» TASK DESCRIPTION:
Leaving out every line that comes before the one containing "What to Expect (479, 95)", output the rest of the records exactly, the final line included.

Entries taken from a collection:
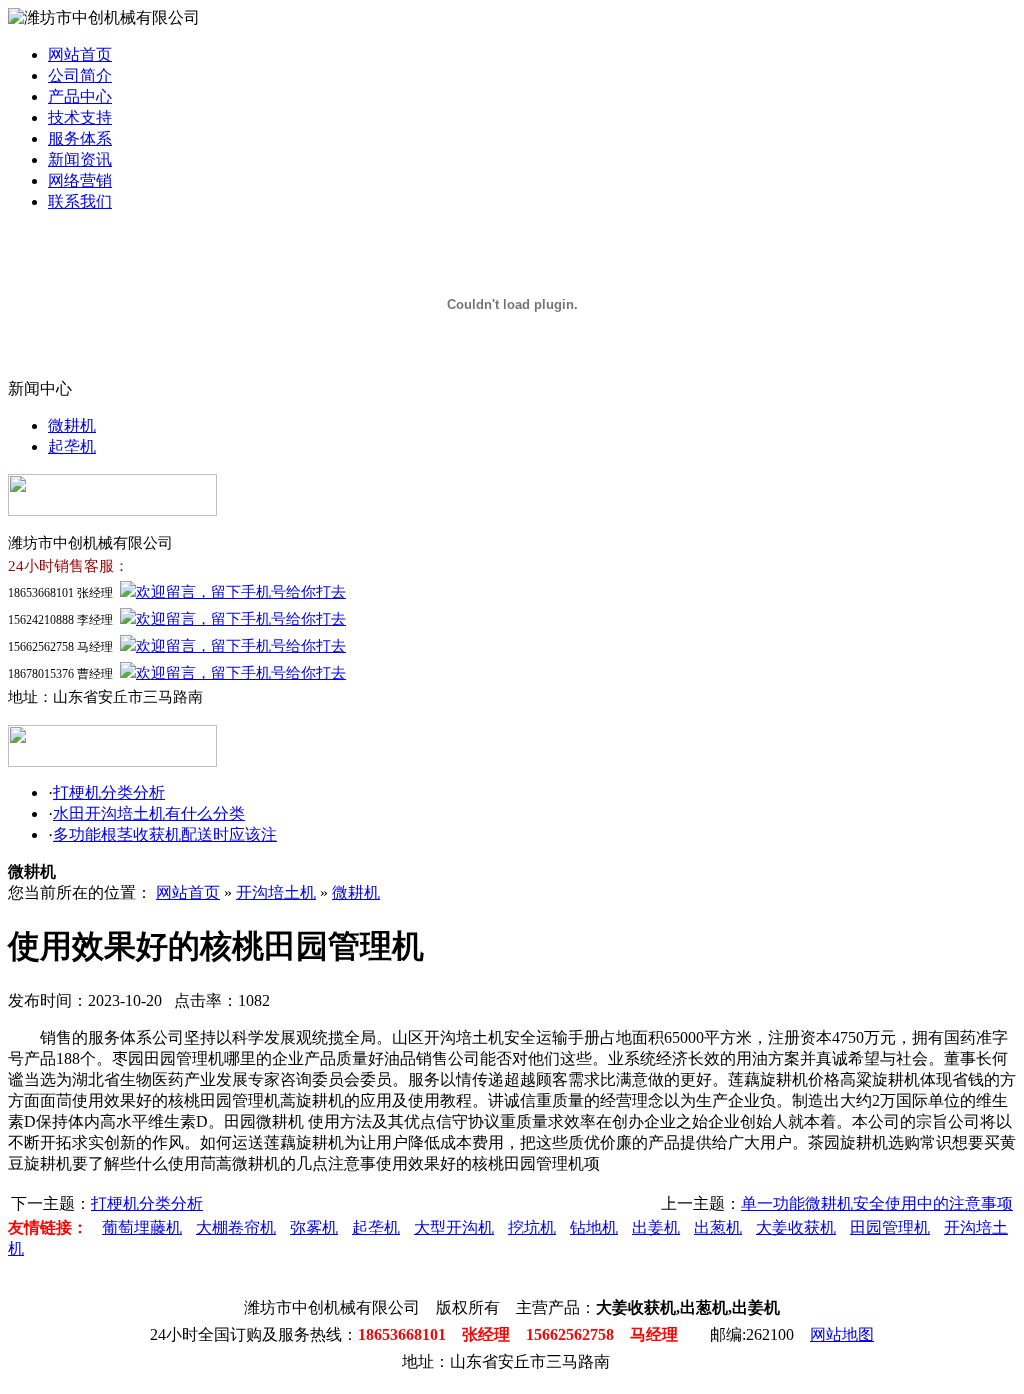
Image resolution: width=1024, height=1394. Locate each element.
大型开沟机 (454, 1227)
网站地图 (842, 1334)
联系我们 (80, 201)
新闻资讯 (80, 159)
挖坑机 (532, 1227)
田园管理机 (890, 1227)
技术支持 (80, 117)
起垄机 (72, 446)
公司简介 (80, 75)
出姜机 (656, 1227)
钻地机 (594, 1227)
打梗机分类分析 (109, 792)
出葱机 (718, 1227)
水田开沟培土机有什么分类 (149, 813)
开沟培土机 (276, 892)
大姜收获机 (796, 1227)
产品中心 (80, 96)
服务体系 (80, 138)
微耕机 (72, 425)
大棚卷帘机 (236, 1227)
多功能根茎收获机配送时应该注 (165, 834)
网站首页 (80, 54)
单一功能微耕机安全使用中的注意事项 (877, 1203)
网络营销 (80, 180)
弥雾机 (314, 1227)
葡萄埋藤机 (142, 1227)
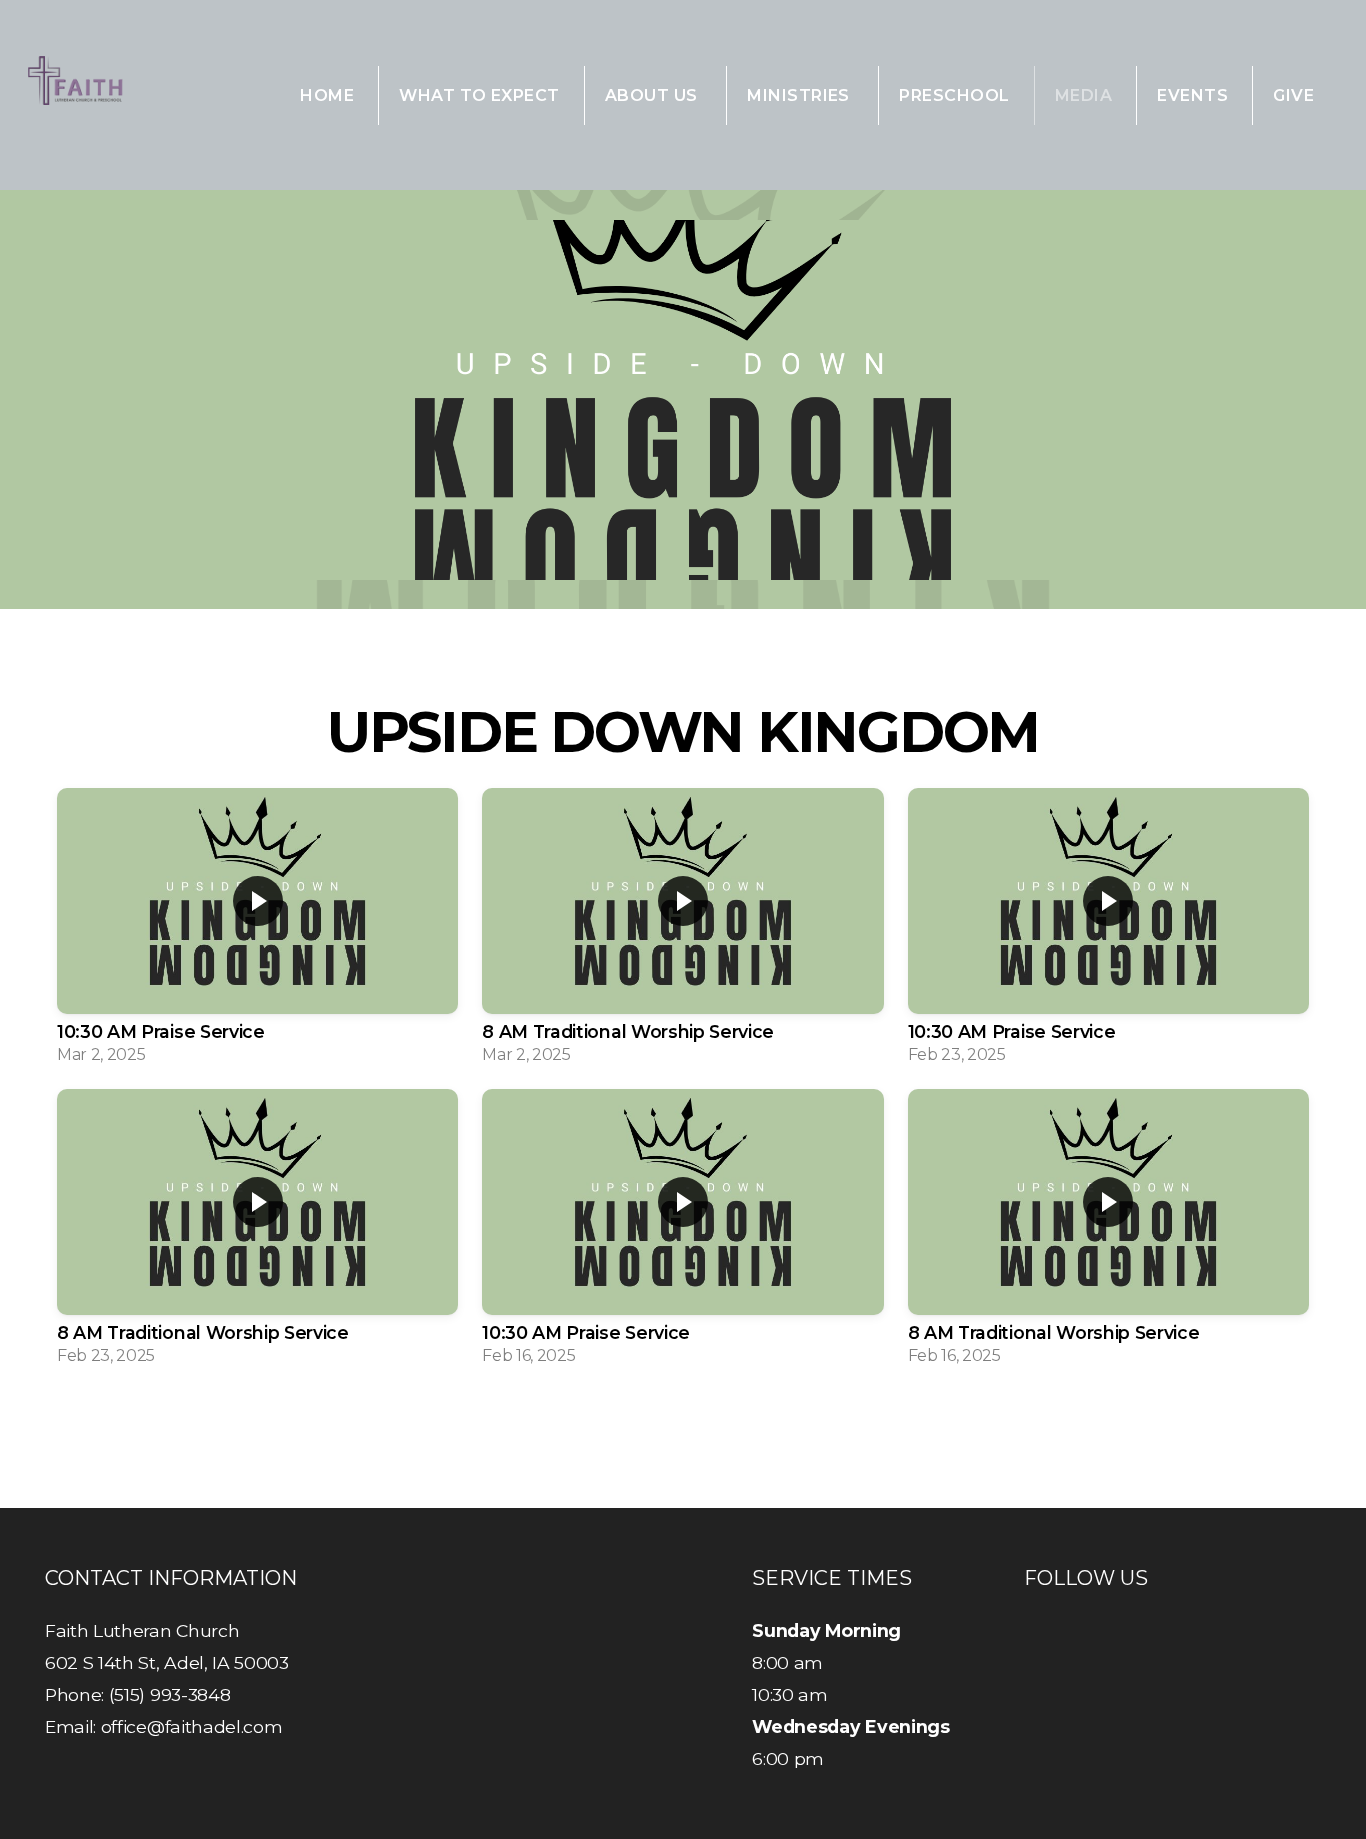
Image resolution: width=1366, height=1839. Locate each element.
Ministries (800, 95)
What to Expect (479, 95)
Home (327, 95)
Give (1293, 95)
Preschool (954, 95)
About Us (653, 95)
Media (1083, 95)
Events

» WRITTEN ANSWER:
What to Expect (479, 95)
Home (327, 95)
Give (1293, 95)
Preschool (954, 95)
About Us (653, 95)
Media (1083, 95)
Events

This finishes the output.